Recognized for his roles in Jaws, American Graffiti, and Mr. Holland’s Opus, Richard Dreyfuss has issued a call to action in our classrooms. Dreyfuss believes civic education is the foundation of public education; yet over the years, it has become more about memorizing facts and dates than understanding context and history. By incorporating logic, history, and critical thinking with a national standard, Dreyfuss hopes to inspire a new way of teaching and preparing America’s youth. Learn more about his bold national initiative to enhance civic education in today’s classrooms.

MP3 Audio Here.

Tony Hsieh

Author, Delivering Happiness; CEO, Zappos

In conversation with Geoffrey Fowler, Reporter, The Wall Street Journal

Meet the man who built a business based on happiness. Hsieh co-founded LinkExchange and sold it to Microsoft for $265M in 1998. He then took Zappos from $1.6M in 2000 to more than $1 billion in 2008. Contrary to the take-no-prisoners persona one might presume would be required to rake in such revenues, Hsieh has made his mark by focusing his business model, ironically enough, on happiness. Hsieh now brings you his secret recipe for Zappos success. How does a company go from $1.6M to more than a billion dollars on happiness? And how did Hsieh make Zappos one of Fortune’s “100 Best Companies to Work For”?

MP3 Audio Here.

David Boies: Challenging Law and Making History

Attorney; Chairman, Boies, Schiller and Flexner LLP

Pamela S. Karlan, Kenneth and Harle Montgomery Professor of Public Interest Law, Stanford University; Co-director, Supreme Court Litigation Clinic, Stanford University – Moderator

Challenging Law and Making History: Overturning CA’s Prop 8 Gay Marriage Ban.

Boies has been deeply involved in some of the most prominent legal disputes of the past two decades.

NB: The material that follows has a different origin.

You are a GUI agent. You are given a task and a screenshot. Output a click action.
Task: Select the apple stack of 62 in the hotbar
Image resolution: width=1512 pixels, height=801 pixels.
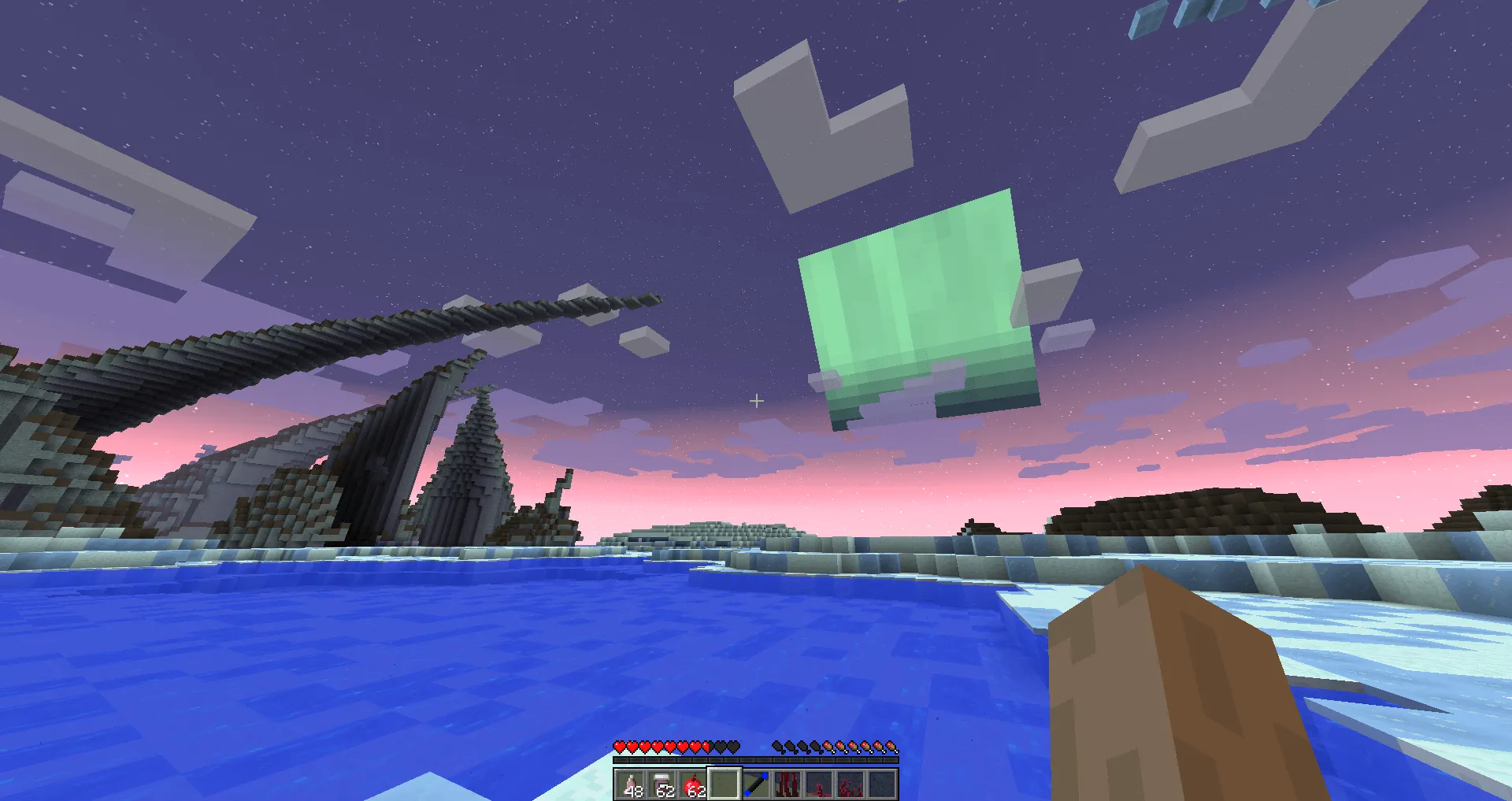coord(695,785)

From serving as special counsel to the Justice Department in the United States v. Microsoft trial to representing Vice President Al Gore in the Bush v. Gore case following the 2000 presidential election, Boies’ legal experience is extensive and varied.

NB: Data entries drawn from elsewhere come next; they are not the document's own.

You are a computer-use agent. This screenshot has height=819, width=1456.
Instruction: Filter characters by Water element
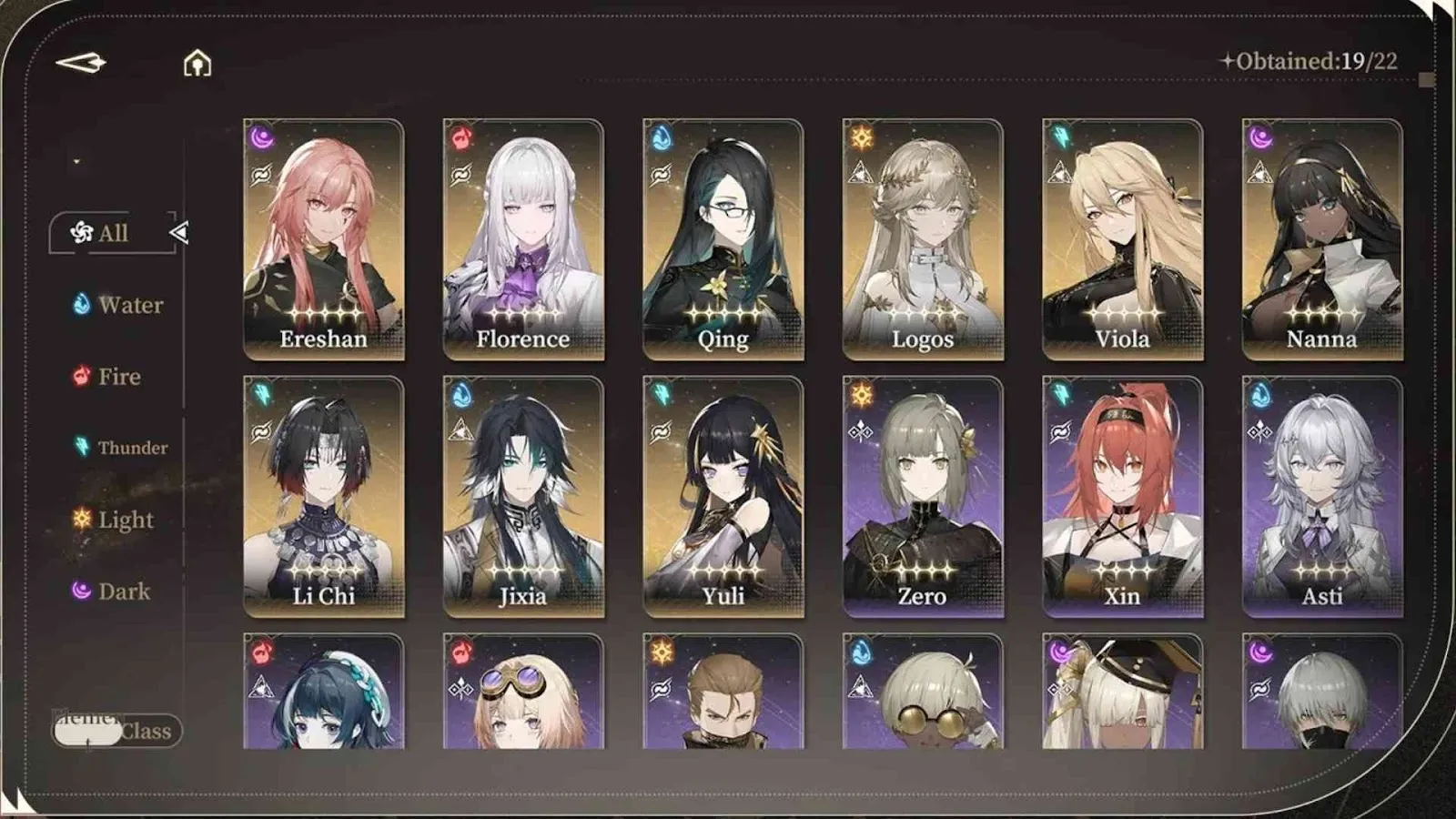pos(118,305)
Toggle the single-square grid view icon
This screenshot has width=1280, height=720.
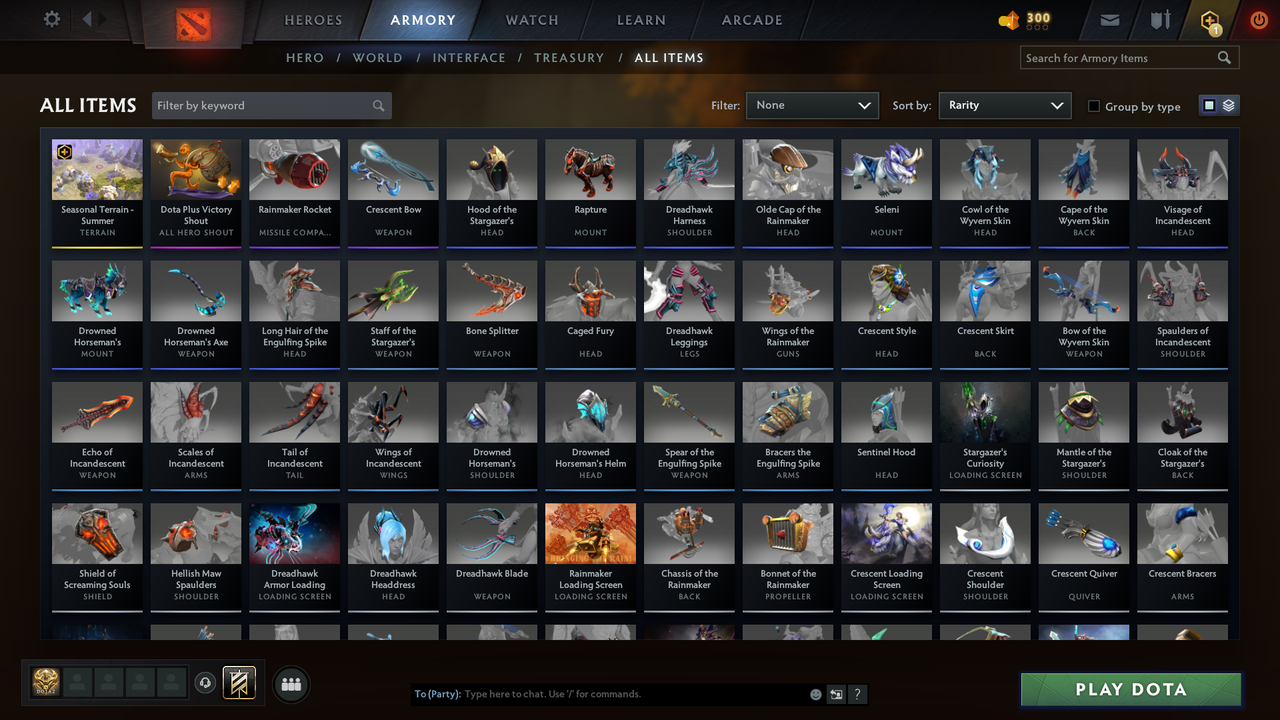click(x=1210, y=105)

Together, Boies and former Solicitor General Theodore Olson have successfully overturned California’s Proposition 8 ban on gay marriage. The judge’s ruling on the case happened just one day before this program was recorded. In a recent interview with Salon.com, Boies asserted that overturning this legislation will “improve the lives of gay and lesbian couples…it will not in any way harm heterosexual marriage.” In 2010, Boies was named one of the 100 most influential people in the world by Time magazine. Boies provides a behind-the-scenes look at the Prop. 8 case, and provide insight into what it takes to challenge the status quo and make legal history.

MP3 Audio Here.

I’m also sticking these all over in Sean Cast as well, for anyone that wants to add to their normal podcast listening.

Maker Culture on Commonwealth Club

There is a great piece up on the Common Wealth Club’s podcast feed on How to DIY (no page yet, so the link is directly to the mp3). It’s hosted by Adam Savage of MythBusters fame, and has the editors of Make Magazine on it. A big part of their inspiration was Popular Science and Popular Mechanics from the 1920s and 1930s, when those magazines were largely about making your own stuff in many different contexts.

It also let me find out that the World Maker Faire is coming to NYC in September, which I’ll need to check out. There is also one in Detroit at the end of July, which I consider an inspired choice.